Intergenerational transmission of infant abuse is more likely caused by early experience than genetic inheritance, new University of Chicago research on macaque monkeys shows.
"Maternal abuse of offspring in macaque monkeys shares some similarities with child maltreatment in humans, including its transmission across generations," said Dario Maestripieri, Associate Professor in the Department of Comparative Human Development at the University of Chicago.
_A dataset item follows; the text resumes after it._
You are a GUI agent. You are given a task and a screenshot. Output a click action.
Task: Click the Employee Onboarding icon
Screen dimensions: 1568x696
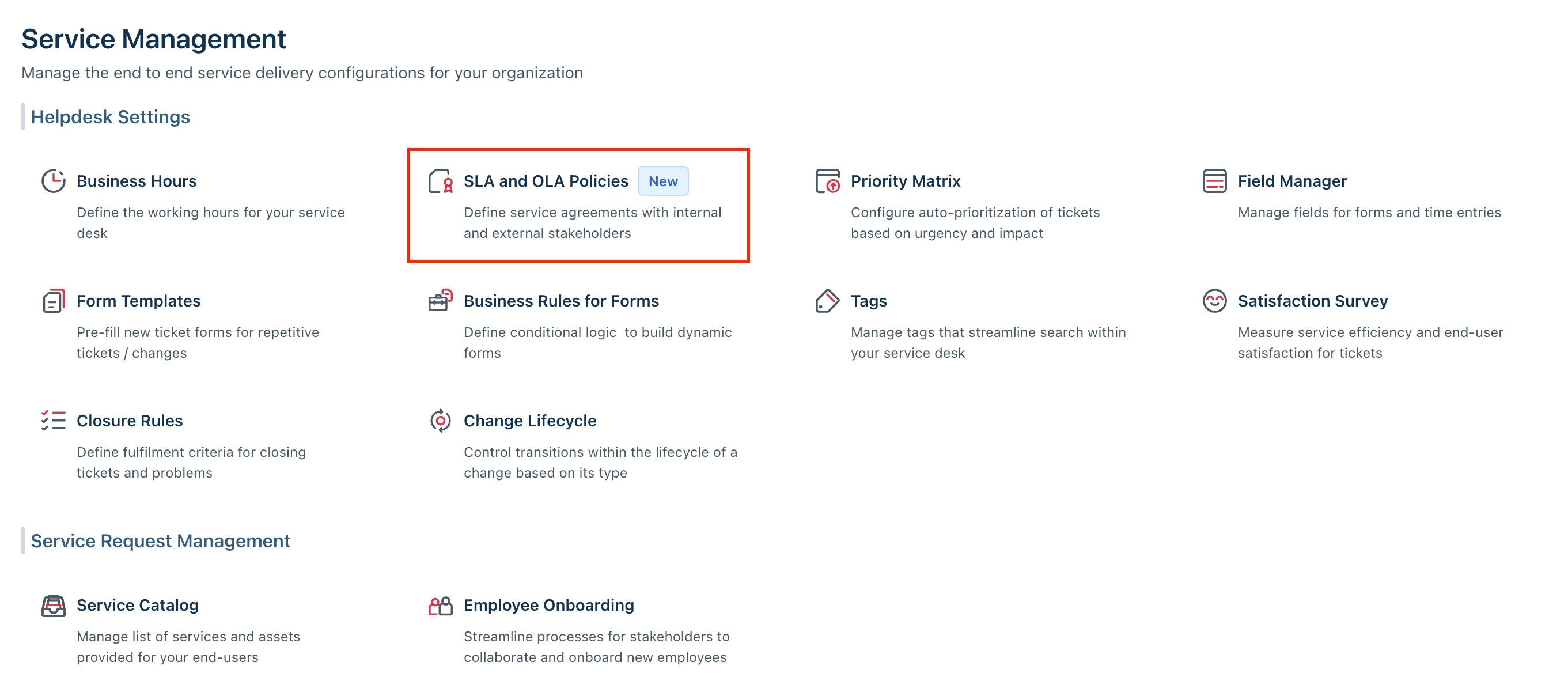[440, 606]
"The mechanisms underlying the intergenerational transmission of abuse are not well understood," said Maestripieri, who is also an affiliate scientist at the Yerkes National Primate Research Center of Emory University. " Ours is the first study to show that rhesus monkey females who are abused by their mothers in infancy tend to become abusive mothers themselves, and the first to provide experimental evidence that the intergenerational transmission of abuse is the result of early experience and not genetic inheritance," he said.
Maestripieri reports his findings in an article, "Early Experience Affects the Intergenerational Transmission of Infant Abuse in Rhesus Monkeys," published in the online Early Edition of The Proceedings of the National Academy of Sciences USA the week of June 27-July 1.
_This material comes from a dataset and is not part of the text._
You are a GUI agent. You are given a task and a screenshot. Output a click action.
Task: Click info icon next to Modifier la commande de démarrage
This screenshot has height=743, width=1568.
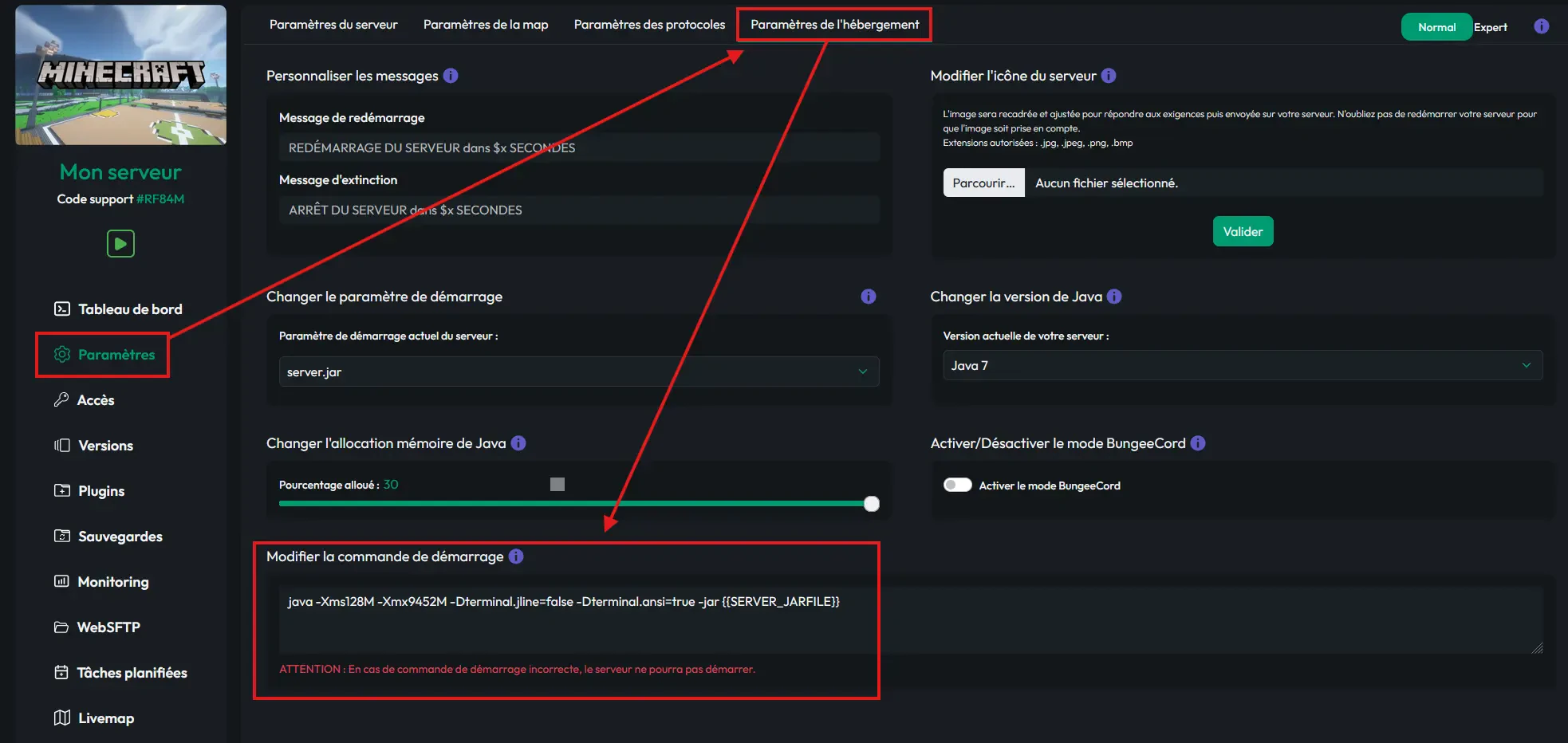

Among macaque monkeys, most of the abuse occurs in the first six months of an infant's life, and most of that abuse occurs during the first month. The abuse consists of such behavior as biting, dragging or hitting.
Maestripieri and his research team cross-fostered female infants between abusive and non-abusive mothers and followed these infants, along with others who were reared by their biological mothers until they gave birth.
Nine of the 16 females who were abused in infancy by their biological or foster mothers were abusive toward their own offspring, while none of the 15 females reared by non-abusive mothers were abusive toward their offspring.
In particular, the researchers found that none of the offspring who were born to abusive mothers but raised by non-abusive foster mothers developed abusive parenting patterns, suggesting that genetic factors do not play a primary role in the intergenerational transmission of abuse.
The research may provide insights into how child abuse is transmitted in human families, Maestripieri said. Researchers estimate that as many 70 percent of the people who abuse their children were abused themselves growing up, Maestripieri added.
"In humans, we aren't ruling out genetics entirely, as some temperamental characteristics, such as impulsivity, may be inherited and have an impact on a parent's potential to abuse children," he said. "What would be interesting to study would be the situations in which infants are abused but do not go on to become abusive parents.
"In monkeys, as in humans, support from social networks may buffer individuals against the negative consequences of early abuse, making them more resilient and less likely to become abusive adults," he said.